I saw that curious headline last week in my parents' local agitprop rag over Thanksgiving.
HC is The College of the Holy Cross, probably Worcester, Massachusetts' best and most widely known attraction.
The summary quote:
The demolitions are part of a strategy by college officials to cut down on rowdy behavior and partying by students, which have driven a deep wedge between the Jesuit institution and its neighbors.
The college said it will aggressively seek to purchase other homes that come on the market, preventing absentee landlords from buying those properties and subsequently leasing them to students.
So let me get this straight, the college punks are rowdy....so the school is going to demolish nearby buildings?
Doesn't that strike y'all as a pretty *blunt* solution?
Now that same holiday I got to spend extensive time with two of my intellectually superior uncles, both of whom happen to have attended Holy Cross back in the 60s, before it went co-ed, and when it was allegedly ranked *up there with Harvard*.
On Thanksgiving, one of them told me about a professor of English he had at Holy Cross. Every week, the instructor, a priest I believe, would, in addition to a class, meet individually with each student for a half hour or so.
During that time, each pupil would generally have to present/read the paper they were assigned the week before.
So after one such meeting, Rev. Thomas Grace said to my uncle,
"For next week, I want you to read the Snopes trilogy by William Faulkner. And I want your paper to compare imagery, symbolism,...across the three books."
My uncle pooped his pants. Those books spanned *1300 pages* - and not just any 1,300 pages...1,300 PAGES OF WILLIAM FAULKNER with his drunken run-on sentences!
For example, from Absalom, Absalom!:
From a little after two oclock until almost sundown of the long still hot weary dead September afternoon they sat in what Miss Coldfield still called the office because her father had called it that-a dim hot airless room with the blinds all closed and fastened for forty-three summers because when she was a girl someone had believed that light and moving air carried heat and that dark was always cooler, and which (as the sun shone fuller and fuller on that side of the house) became latticed with yellow slashes full of dust motes which Quentin thought of as being flecks of the dead old dried paint itself blown inward from the scaling blinds as wind might have blown them.

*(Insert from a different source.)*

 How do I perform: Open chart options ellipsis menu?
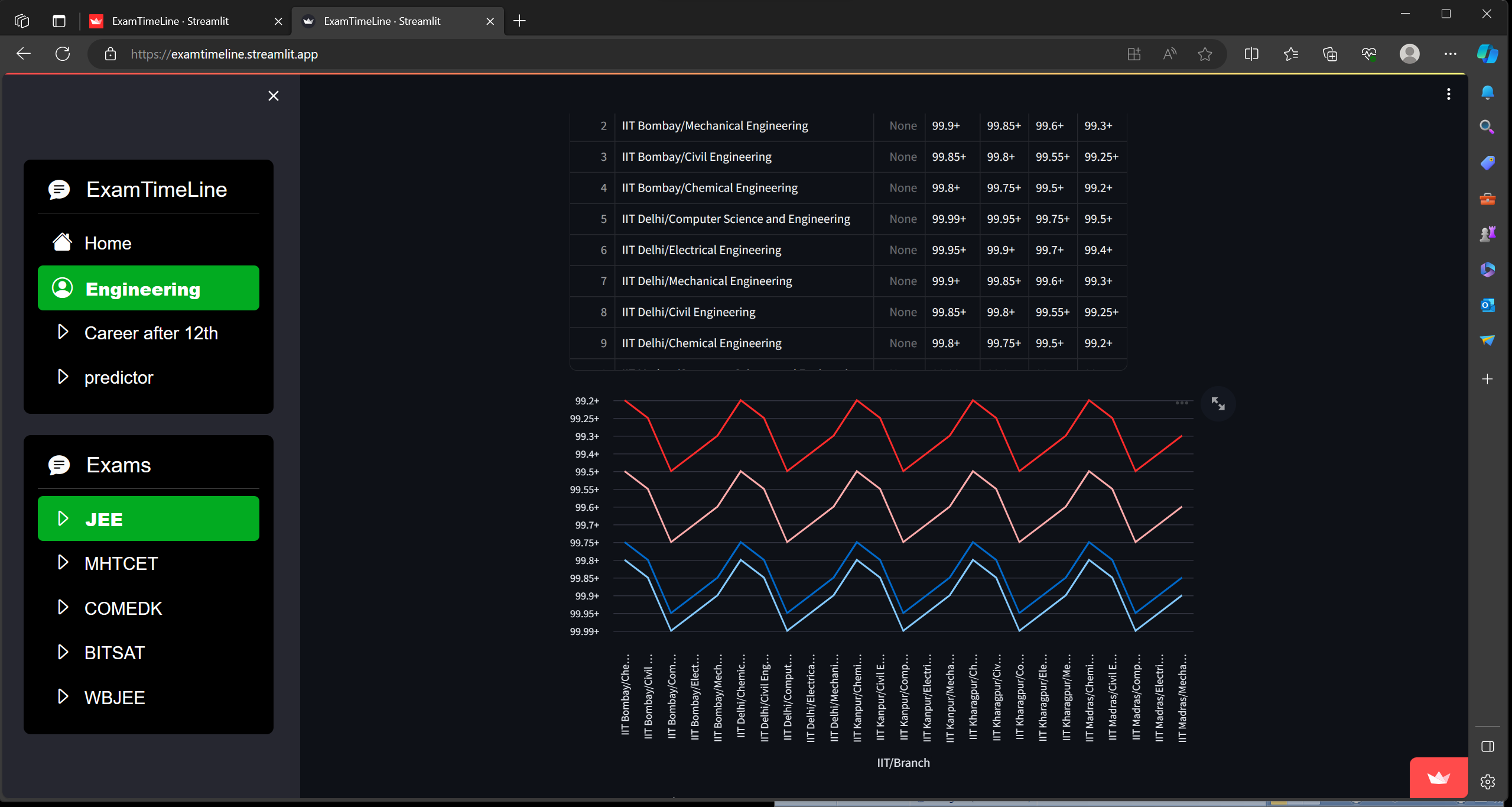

There was a wistaria vine blooming for the second time that summer on a wooden trellis before one window, into which sparrows came now and then in random gusts, making a dry vivid dusty sound before going away: and opposite Quentin, Miss Coldfield in the eternal black which she had worn for forty-three years now, whether for sister, father, or nothusband none knew, sitting so bolt upright in the straight hard chair that was so tall for her that her legs hung straight and rigid as if she had iron shinbones and ankles, clear of the floor with that air of impotent and static rage like children's feet, and talking in that grim haggard amazed voice until at last listening would renege and hearing-sense self-confound and the long-dead object of her impotent yet indomitable frustration would appear, as though by outraged recapitulation evoked, quiet inattentive and harmless, out of the biding and dreamy and victorious dust.
And not only did my uncle have to read all those pages...

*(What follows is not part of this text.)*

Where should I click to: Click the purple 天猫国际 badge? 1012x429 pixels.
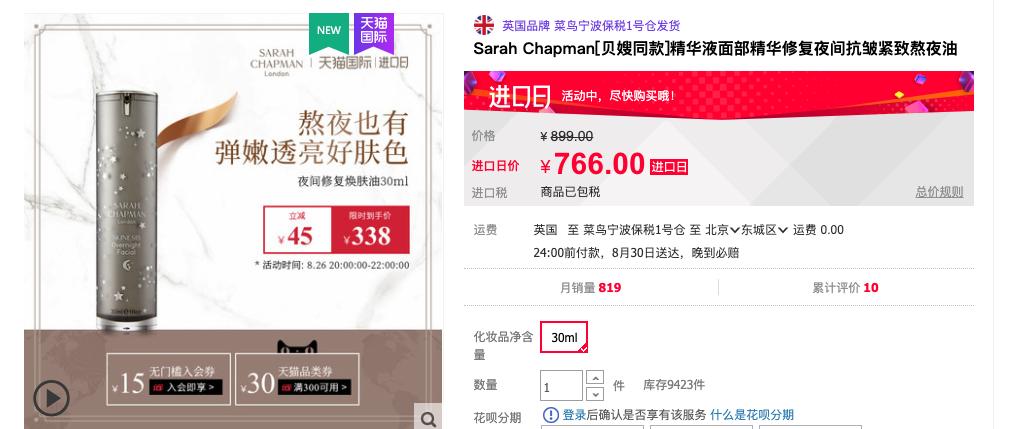point(373,33)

He had to PAY ATTENTION, UNDERSTAND, and COMPOSE A PAPER that would *take about 20 minutes to read* - all in a week's time!!!

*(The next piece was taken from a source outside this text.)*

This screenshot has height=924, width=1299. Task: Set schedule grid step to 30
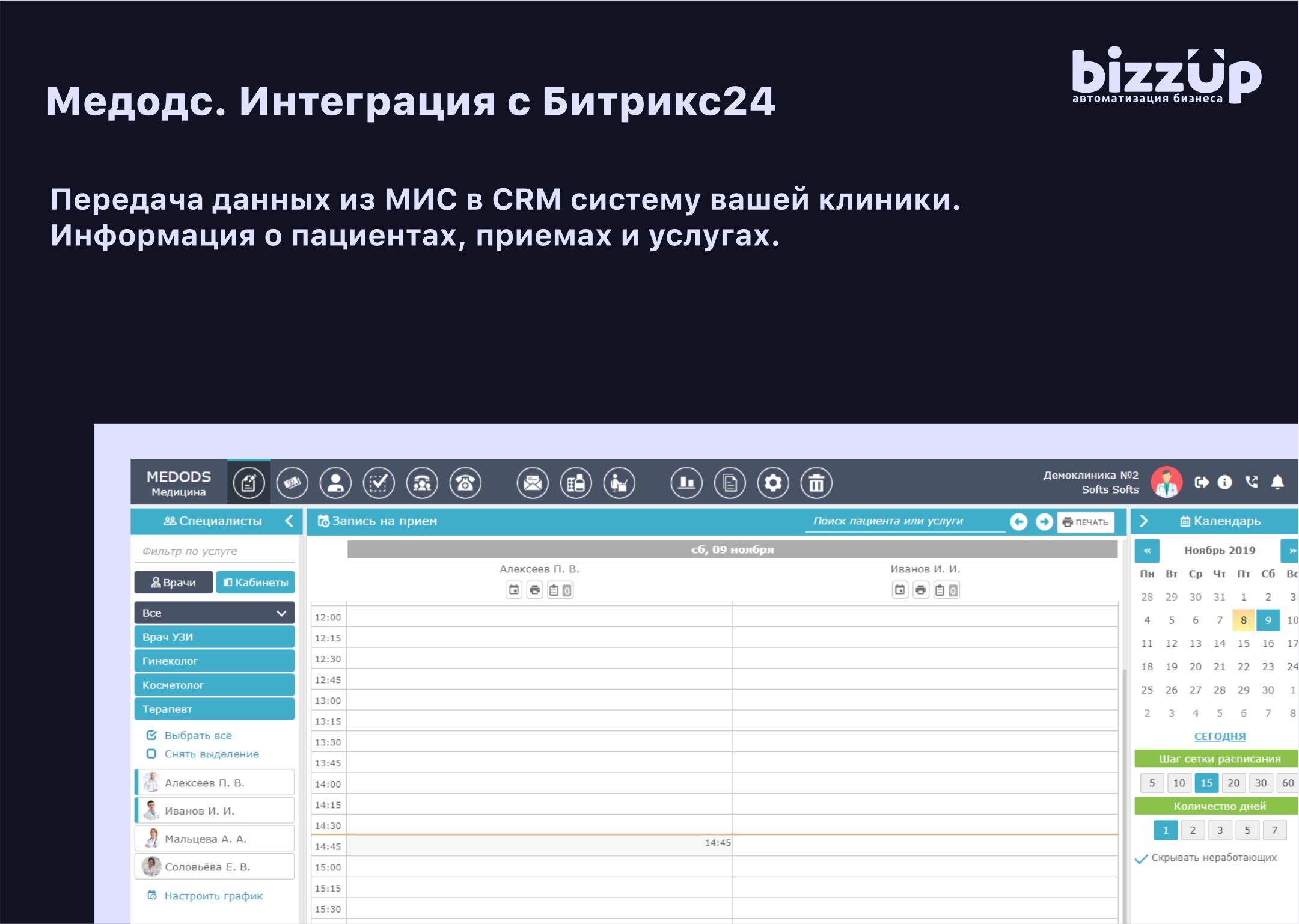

(Not to mention keep up with his other classes.)
Do you think he and his classmates were throwing raucous keggers every weekend? Do you think they constituted a public nuisance?
Now this is Massachusetts, and I'm sure the *rowdy off-campus* behavior of today's Holy Cross students has been blown way out of proportion...
But still, if that school wants to sedate its student body, all that's really needed are a few more manly book assignments!
Shoot, that's Ted Williams at Holy Cross' Fitton Field!
WILLIAMS, FIRST at BAT, Holy Cross April 1939 - Baseball great Ted Williams at Fitton Field, Holy Cross College in Worcester, Massachusetts taken on April 14, 1939. According to popular historical information, the occasion was a pre-season exhibition game which turned out to be rookie Williams first day in a Boston Red Sox uniform in the team's home territory. In his first time at bat, shown here, Ted Williams belted in a Grandslam homerun, driving in three famous teammates and future hall of famers Jimmie Foxx, Bobby Doerr and Joe Cronin.